» **Problem description**: When the line with "Task: Click the gray quotation mark icon" appears below, start repeating lines exactly, and keep going through the line with "Viewport: 1270px width, 952px"; add nothing outside that span.

» **Records provided**:
====================

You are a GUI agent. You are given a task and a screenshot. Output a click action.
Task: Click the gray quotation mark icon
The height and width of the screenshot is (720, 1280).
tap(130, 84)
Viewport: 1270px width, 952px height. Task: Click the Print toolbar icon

====================

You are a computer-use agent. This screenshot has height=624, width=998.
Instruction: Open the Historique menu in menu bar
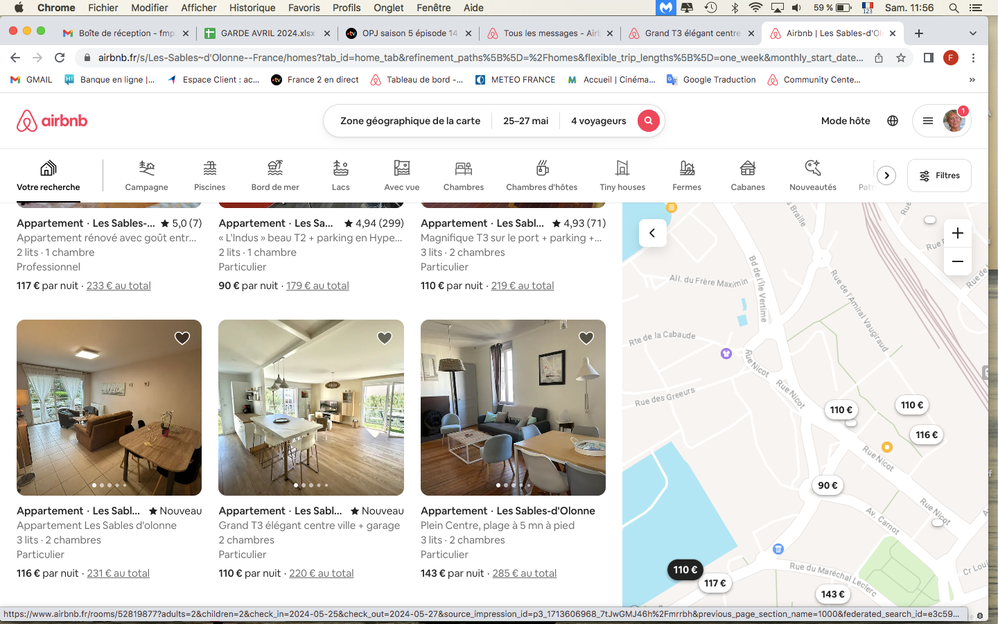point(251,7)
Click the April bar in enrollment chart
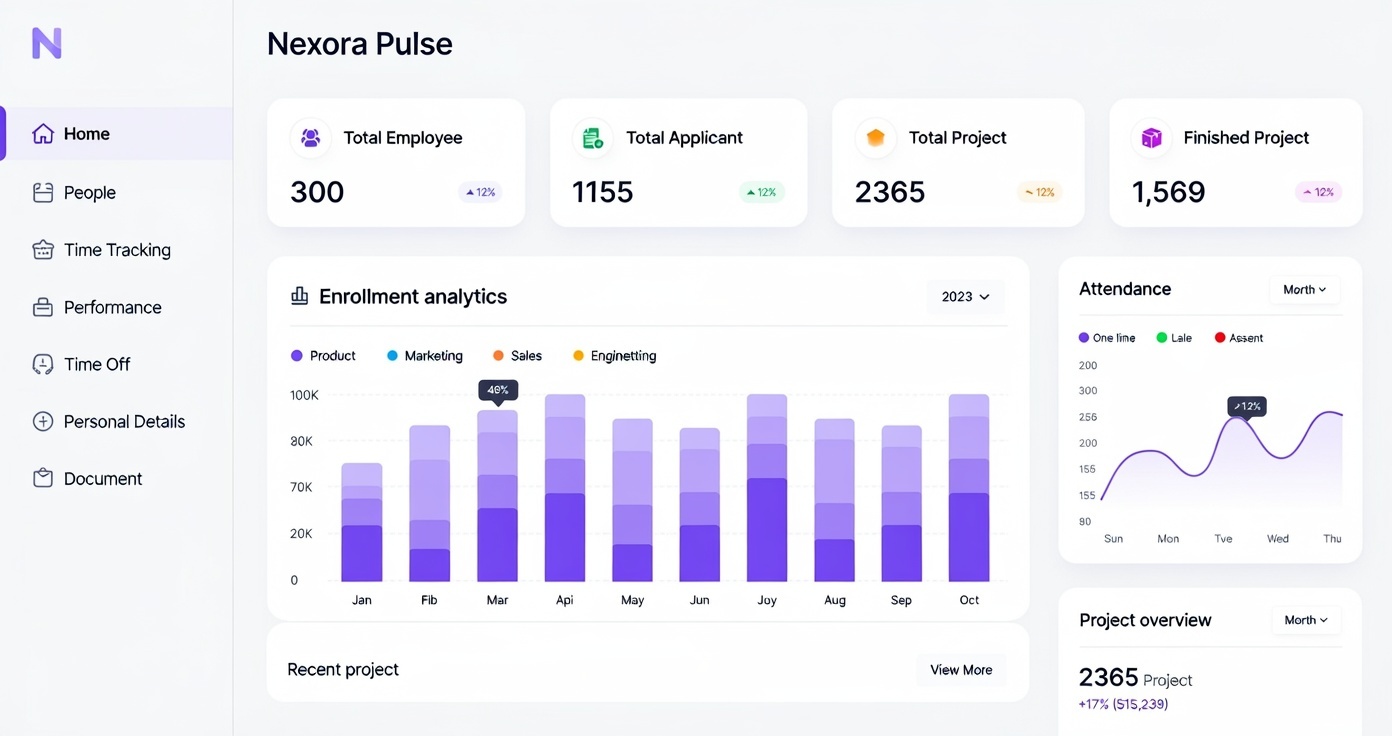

====================

» **Output of the task**:
Task: Click the gray quotation mark icon
The height and width of the screenshot is (720, 1280).
tap(130, 84)
Viewport: 1270px width, 952px height. Task: Click the Print toolbar icon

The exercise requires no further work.